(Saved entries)
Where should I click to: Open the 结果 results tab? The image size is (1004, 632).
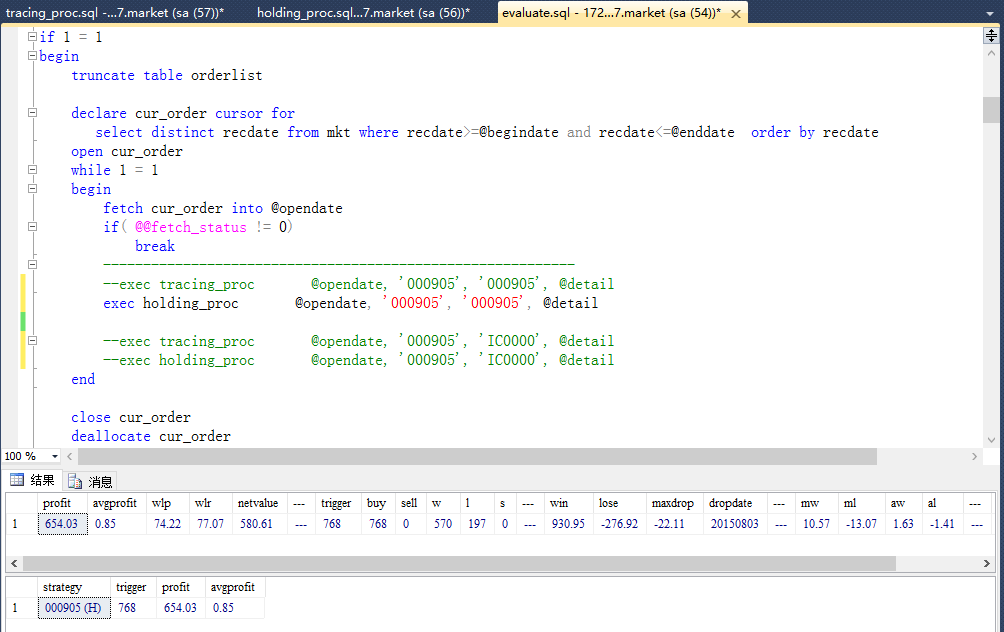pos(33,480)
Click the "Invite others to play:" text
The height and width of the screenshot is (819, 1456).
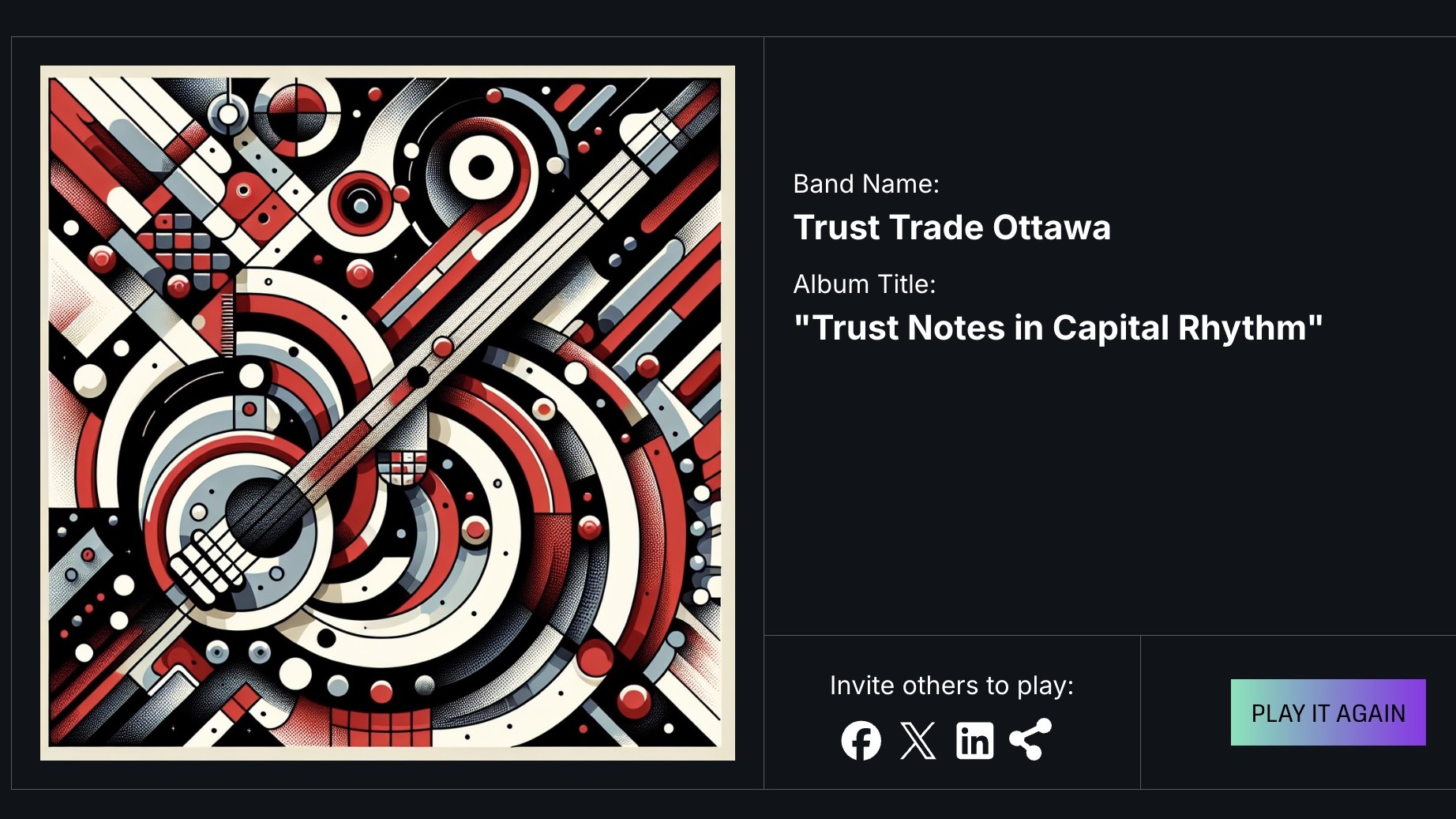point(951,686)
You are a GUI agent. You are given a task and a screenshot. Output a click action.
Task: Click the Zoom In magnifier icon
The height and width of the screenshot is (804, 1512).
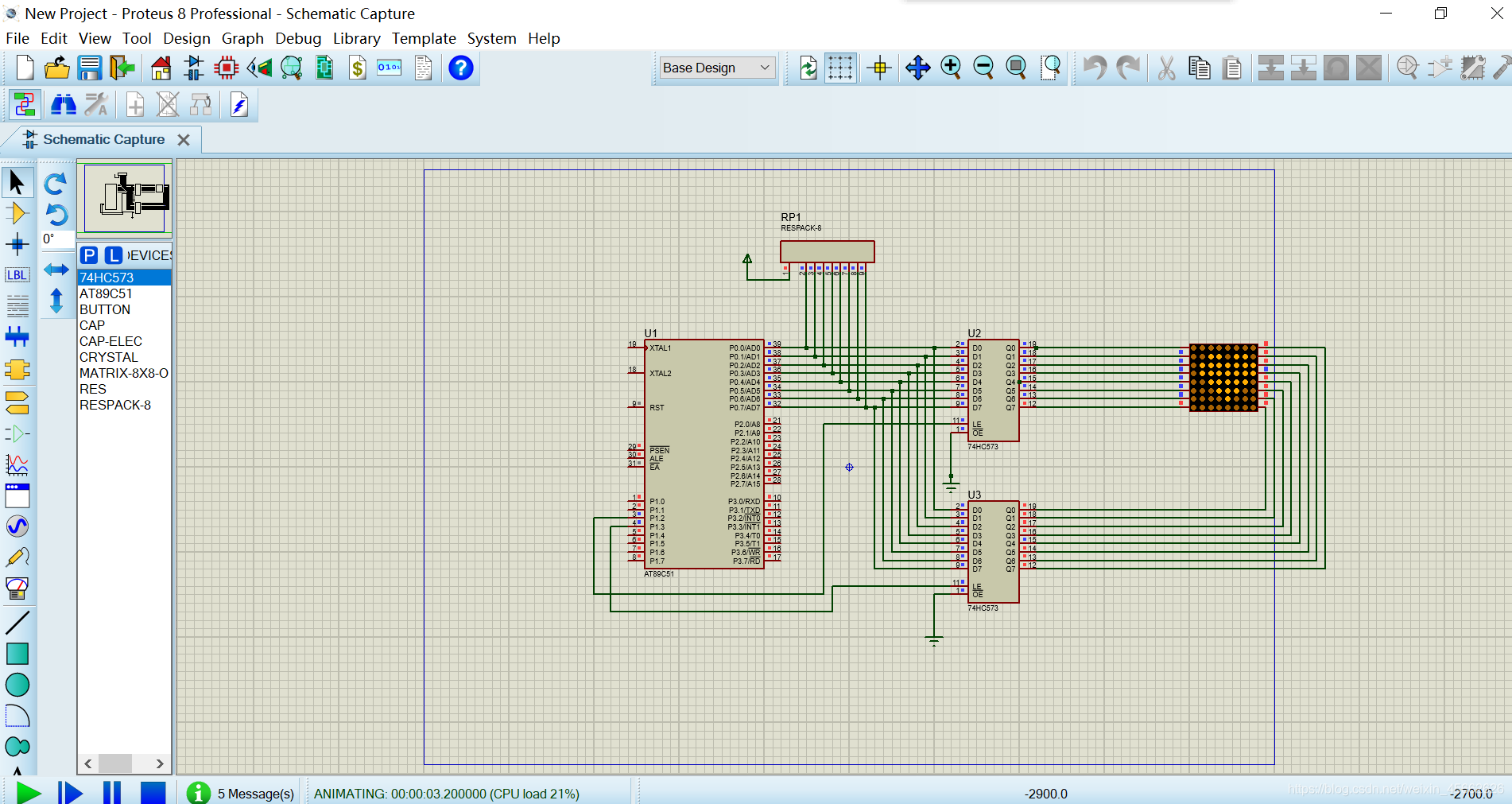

THE PROBLEM: Keep every word of the lines above unchanged in the copy, and omit the pictures.

RESULT FOR THIS EXERCISE:
Where should I click to: Open the 结果 results tab? The image size is (1004, 632).
pos(33,480)
Click the "Invite others to play:" text
The height and width of the screenshot is (819, 1456).
point(951,686)
You are a GUI agent. You are given a task and a screenshot. Output a click action.
Task: Click the Zoom In magnifier icon
The height and width of the screenshot is (804, 1512).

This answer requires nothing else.